>> BEGIN Page text

Key Distribution Problem 🤔

If we consider again the encryption process outlined above, Alice and Bob must exchange a shared key known only to them. But does this mean that Alice and Bob must meet in person? What happens if they live far apart? Is there a way for them to establish the key online and still maintain its secrecy? This was known as the Key Distribution Problem.

Luckily in the 1970s significant breakthroughs were made in solving the Key Distribution Problem. At Stanford, researchers Diffie, Hellman, and Merkle introduced the Diffie-Hellman Key Exchange, while at MIT, Rivest, Shamir, and Adleman published the RSA method. Let's take a look at how their work enabled distant parties like Alice and Bob to communicate securely without the need to physically exchange keys.

Illustration of three researchers from the 1970s

Diffie-Hellman key exchange

The Diffie-Hellman key exchange achieves something that seems intuitively impossible. Alice and Bob exchange information completely in the open, and yet manage to produce a key known only to both of them. To clarify how this can even be possible, a paint mixing analogy is often used. These videos do a good job at illustrating this analogy and explaining some of the math behind the protocol.

>> END Page text
>> BEGIN Dataset extract

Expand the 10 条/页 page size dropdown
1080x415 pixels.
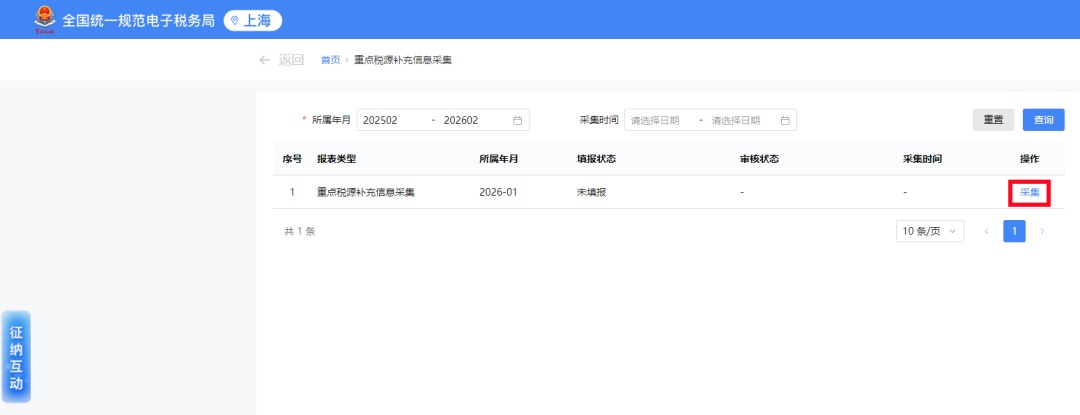[930, 231]
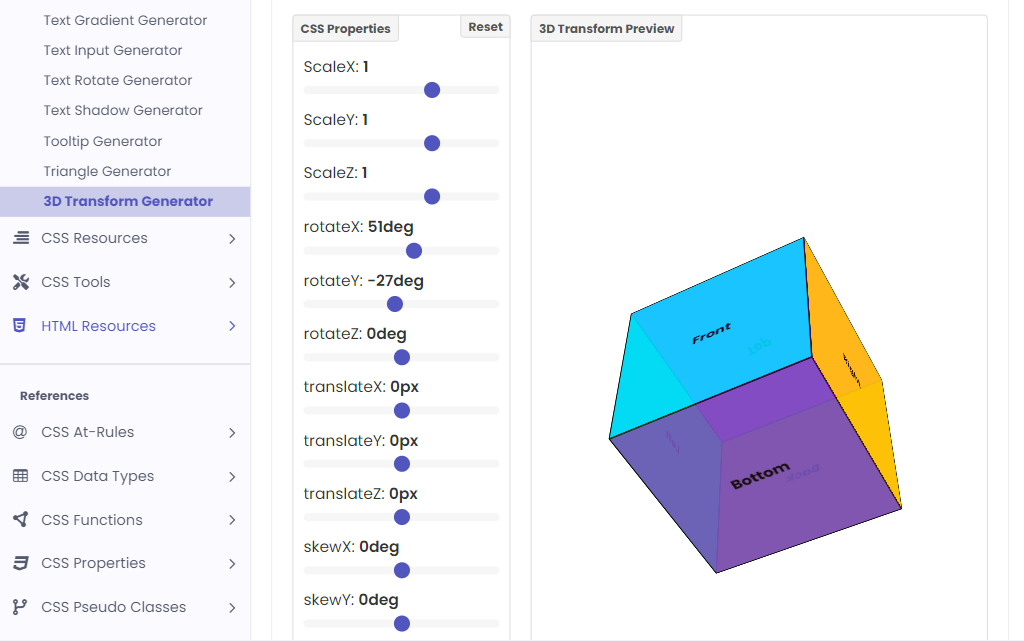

>> END Dataset extract

- List of tasks -
**A)** Copy out the key distribution passage word for word, starting at "The Diffie-Hellman key exchange achieves" and continuing up to and including "behind the protocol.".
**B)** Answer these questions using the key distribution passage:
(i) What must Alice and Bob exchange for the encryption process?
(ii) Which method did Rivest, Shamir, and Adleman publish at MIT?
(iii) What analogy is often used to clarify how the Diffie-Hellman key exchange works?
**C)** Continue the key distribution passage from the point where it ends.

- Responses to the tasks -
**A)**
The Diffie-Hellman key exchange achieves something that seems intuitively impossible. Alice and Bob exchange information completely in the open, and yet manage to produce a key known only to both of them. To clarify how this can even be possible, a paint mixing analogy is often used. These videos do a good job at illustrating this analogy and explaining some of the math behind the protocol.

**B)**
(i) A shared key known only to them.
(ii) The RSA method.
(iii) A paint mixing analogy.

**C)**
Let's review the key exchange process:

  1. Alice computes her public key alicePublicKey using:
    1. p: A large random prime number
    2. g: A (small) number
    3. Alice's private key: A random number
  2. Alice sends p, g, and alicePublicKey to Bob
  3. Bob computes his pubic key bobPublicKey in the same way using the same p and g and a different private key of his choosing
  4. Bob computes the shared key secretKey using his private key and Alice's public key
  5. Bob sends Alice his public key
  6. Alice computes the same shared key using her private key and Bob's public key

Use this slide component to see this process visualized:

Alice computes her public key
Alice sends her prime, generator, and public key
Bob computes his public key
Bob computes the shared key
Bob sends his public key back
Alice computes the same shared key!

So now Alice and Bob can use this shared key for their correspondence, and Eve is none the wiser 😌

Diffie-Hellman with the crypto module

Here's Alice's code for her parts of the key exchange
(fun fact: createDiffieHellman(2048) takes 20 seconds to run on my machine!)

import { createDiffieHellman } from "crypto";

// return a DiffieHellman key exchange object
// (generate a prime number with a length of 2048 bits)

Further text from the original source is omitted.